In a pivotal trial analyzing the reduction in menstrual blood loss in women with moderate-to-severe heavy menstrual bleeding (from ≥160 to ≤500 mL as assessed by alkaline hematin) and who were treated with RFVTA, gynecologic surgeons treated 640 myomas.32 Calcified myomas and myomas that measured 0.7–9.7 cm in largest diameter were included, and the number of myomas treated per study participant ranged 1–29. Of the 135 study subjects, only 48.4% had one or more submucous myomas in addition to myomas in other locations; yet, 135 women suffered from heavy menstrual bleeding. Of the 124 subjects followed to 12 months, a subset of 63 subjects had intramural myomas but no submucous myomas. This group greatly outnumbered the converse subset, that is, those with submucous myomas but no intramurals (n=10). The intramural group showed statistically and clinically significant reduction in menstrual blood loss: -31.8% (95% confidence interval, -41.4% to -22.2%; P<0.001) after ablation of their myomas.32–34 The cumulative reintervention rate at 3 years of follow-up post-RFVTA was 11%.35 RFVTA has not been cleared by the US Food and Drug Administration for the indication of infertility due to myomas or in women who desire future pregnancy.

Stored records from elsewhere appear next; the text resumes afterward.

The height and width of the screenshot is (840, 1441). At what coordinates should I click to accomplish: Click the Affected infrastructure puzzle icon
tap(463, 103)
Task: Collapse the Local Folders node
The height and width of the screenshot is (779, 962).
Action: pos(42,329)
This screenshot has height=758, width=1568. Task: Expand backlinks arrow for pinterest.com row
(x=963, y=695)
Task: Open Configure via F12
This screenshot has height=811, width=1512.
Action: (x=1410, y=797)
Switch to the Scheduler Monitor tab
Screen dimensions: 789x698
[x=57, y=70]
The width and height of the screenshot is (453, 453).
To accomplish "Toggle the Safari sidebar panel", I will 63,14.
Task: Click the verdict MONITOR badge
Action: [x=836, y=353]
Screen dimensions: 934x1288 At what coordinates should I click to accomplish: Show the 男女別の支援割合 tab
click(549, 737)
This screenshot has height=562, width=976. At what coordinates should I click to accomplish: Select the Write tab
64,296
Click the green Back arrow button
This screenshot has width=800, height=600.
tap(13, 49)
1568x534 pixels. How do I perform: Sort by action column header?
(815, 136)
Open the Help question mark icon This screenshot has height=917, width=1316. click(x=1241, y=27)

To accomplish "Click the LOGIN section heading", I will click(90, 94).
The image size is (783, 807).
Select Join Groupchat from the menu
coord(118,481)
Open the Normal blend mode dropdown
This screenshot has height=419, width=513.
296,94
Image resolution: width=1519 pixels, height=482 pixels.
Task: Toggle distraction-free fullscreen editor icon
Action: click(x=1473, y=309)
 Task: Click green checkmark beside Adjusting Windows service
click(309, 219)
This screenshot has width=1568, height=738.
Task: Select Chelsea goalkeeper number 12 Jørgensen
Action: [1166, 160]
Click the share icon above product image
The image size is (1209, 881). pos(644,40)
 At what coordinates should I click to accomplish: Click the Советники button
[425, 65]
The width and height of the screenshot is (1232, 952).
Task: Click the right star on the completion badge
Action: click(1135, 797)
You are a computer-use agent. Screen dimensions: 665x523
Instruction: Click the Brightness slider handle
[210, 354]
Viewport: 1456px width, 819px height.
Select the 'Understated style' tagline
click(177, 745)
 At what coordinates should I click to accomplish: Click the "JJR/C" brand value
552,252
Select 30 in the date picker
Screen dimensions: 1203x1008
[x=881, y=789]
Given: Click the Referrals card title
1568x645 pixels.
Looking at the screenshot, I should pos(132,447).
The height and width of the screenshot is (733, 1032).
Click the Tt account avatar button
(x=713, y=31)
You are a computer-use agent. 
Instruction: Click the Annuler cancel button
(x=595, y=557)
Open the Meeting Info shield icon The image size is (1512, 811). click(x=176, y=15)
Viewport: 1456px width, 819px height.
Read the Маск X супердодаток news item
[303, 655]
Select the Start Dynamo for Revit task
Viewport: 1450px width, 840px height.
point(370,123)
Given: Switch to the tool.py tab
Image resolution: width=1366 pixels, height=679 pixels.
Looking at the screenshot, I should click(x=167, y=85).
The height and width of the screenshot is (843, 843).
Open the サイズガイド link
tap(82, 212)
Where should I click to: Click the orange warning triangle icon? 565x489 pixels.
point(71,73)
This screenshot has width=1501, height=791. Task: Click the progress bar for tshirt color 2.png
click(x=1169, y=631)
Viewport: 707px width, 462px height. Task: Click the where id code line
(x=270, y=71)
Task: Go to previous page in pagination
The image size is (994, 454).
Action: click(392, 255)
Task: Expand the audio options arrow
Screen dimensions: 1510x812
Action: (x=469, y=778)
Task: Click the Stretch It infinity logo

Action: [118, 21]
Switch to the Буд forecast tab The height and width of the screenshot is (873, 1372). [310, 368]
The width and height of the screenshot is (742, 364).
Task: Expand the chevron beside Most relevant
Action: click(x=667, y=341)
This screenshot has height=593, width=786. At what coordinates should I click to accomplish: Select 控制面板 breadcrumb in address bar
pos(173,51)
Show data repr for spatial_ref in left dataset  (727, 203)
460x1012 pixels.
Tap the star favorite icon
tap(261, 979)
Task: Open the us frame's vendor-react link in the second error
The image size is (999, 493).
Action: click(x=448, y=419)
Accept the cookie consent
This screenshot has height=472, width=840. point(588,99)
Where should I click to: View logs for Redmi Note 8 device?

The growing body of evidence reported in the literature supports the need to diagnose intramural myomas and manage them, in order to reduce the recurrence of symptoms and the need for further intervention. Rigorous prospective research should be undertaken to define clearly the negative influence that intramural myomas have on patients’ well-being. Patients with symptomatic intramural myomas should be carefully evaluated and appropriately treated.
The authors received third-party editorial support, which was funded by Halt Medical, Inc.
The authors report no conflicts of interest in this work.